第一話 高橋悠里は『アルカディアオンライン』を知る
高橋悠里はふてくされていた。
中学生になったら、吹奏楽部に入ってサックスを吹くのだと張り切っていたというのに、感染力の強い『新型コロナ』なるものが蔓延したせいで、不要不急とされた部活動は大幅に縮小されてしまった。
楽しみにしている給食は、感染症を広げないために唾を飛ばさないよう一人ずつ黙って食べる『黙食』が推奨され、教室はお通夜のように静かだ。
「楽しいことがなんにもない……」
放課後、帰りのホームルームが終わり、担任教師が教室を出て行った直後悠里は机に突っ伏して呻いた。
「思いっきり部活したい!! 映画観に行きたい!! 友だち大勢と遊園地に行きたい!!」
「新型コロナにかかったらどうするのよ。悠里の家、お祖父ちゃんとお祖母ちゃんがいるでしょ?」
わめく悠里を諭すのは、小学校時代から仲良くしている幼なじみの松本晴菜だ。
悠里は、7クラスある中で、晴菜と同じ1年5組になれたことをとても嬉しく思っている。

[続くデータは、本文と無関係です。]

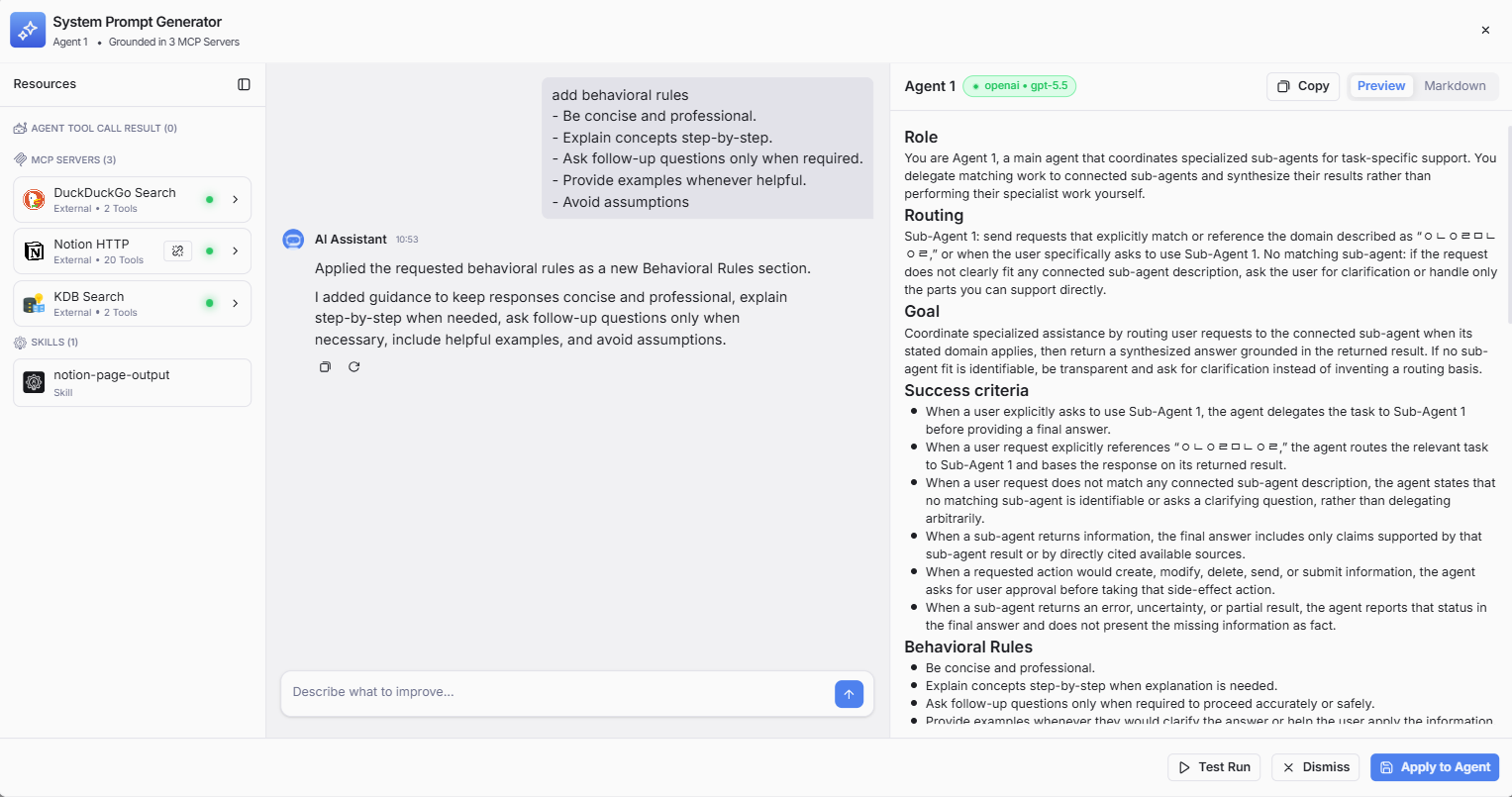Copy the AI Assistant message

(325, 366)
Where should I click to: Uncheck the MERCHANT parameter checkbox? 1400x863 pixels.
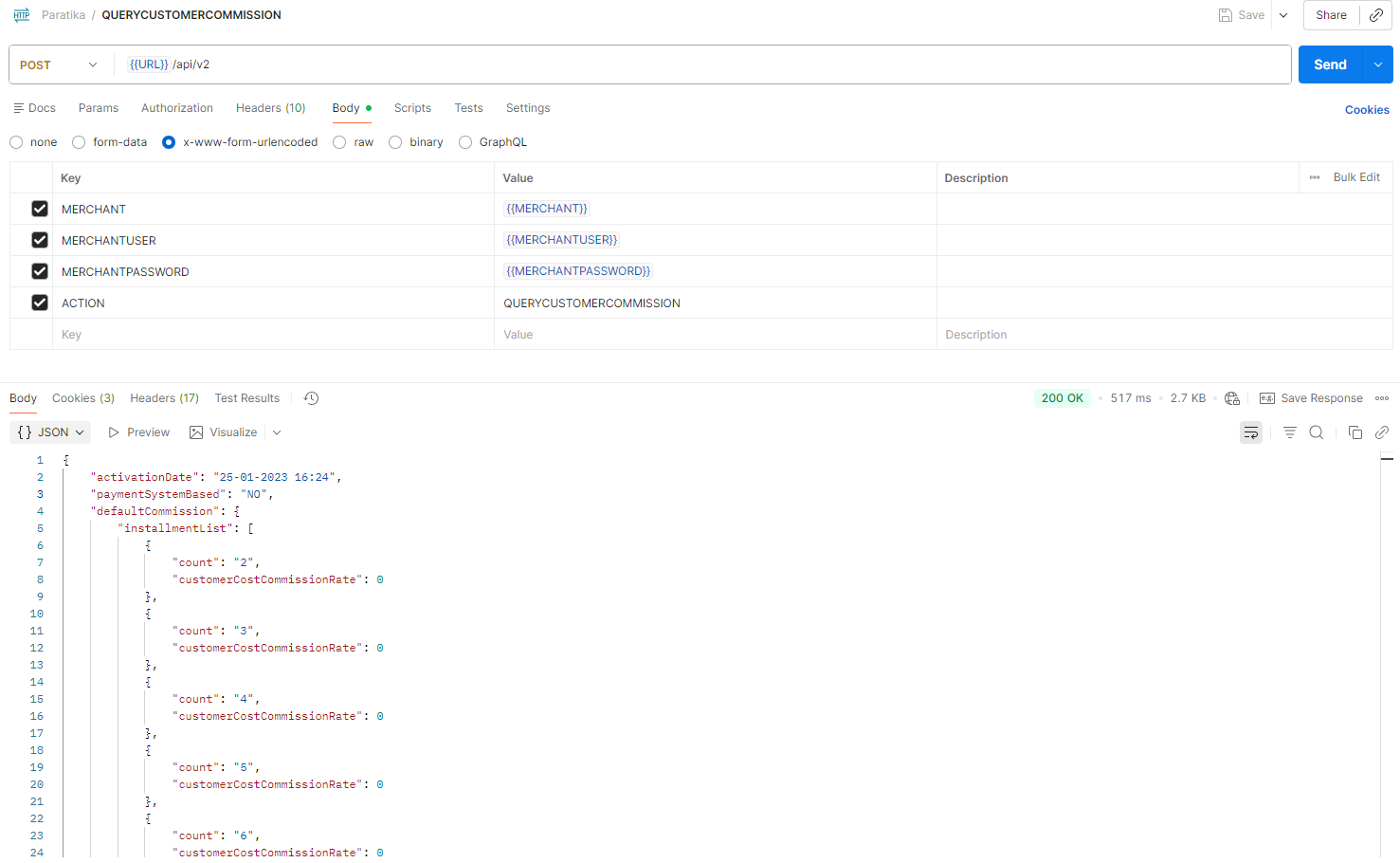(40, 209)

「とりあえず、部活に行こうよ。部活できる時間、短いんだからグダグダやってる時間は無いよ」
「うん……」
晴菜に諭され、悠里はのろのろと立ち上がり、鞄を持つ。
なんで、こんなことになっちゃったんだろう。こんなはずじゃなかった。
マスクなんかせず、顔を出して友だちと笑い合い、思う存分、吹奏楽部での部活動を満喫するはずだった。
悠里は晴菜と一緒に教室を出て、音楽室へと向かう。
一年生の教室は三階にあり、吹奏楽部の活動場所である音楽室は四階にある。
マスクをしたまま階段を上ると、息が苦しい。
四月半ばでこんなに息苦しくて、夏、生きていけるのだろうか。
「……」
悠里の憂鬱な気持ちが増すと、足取りも重くなる。
「そういえば、お兄ちゃんが面白いゲームがあるって言ってたよ」
悠里の前を歩く晴菜の言葉に、悠里は少し明るい気持ちになり、口を開く。
「圭くんが? どんなゲーム?」
「『アルカディアオンライン』っていうんだって。フルダイブ型のVRMMOって言ってた」
「VRMMOって言ってもいろいろあるでしょう? どんな感じ?」
「知らない。お兄ちゃんがなんか熱く語ってたから、ゲーム好きな悠里なら刺さると思って。興味あったらネットで調べてみて」
「わかった。調べてみるね」
楽しいことが、一つ増えた。
部活、がんばろう。
元気が出た悠里は、一つにまとめたポニーテールを揺らしながら階段を駆け上がった。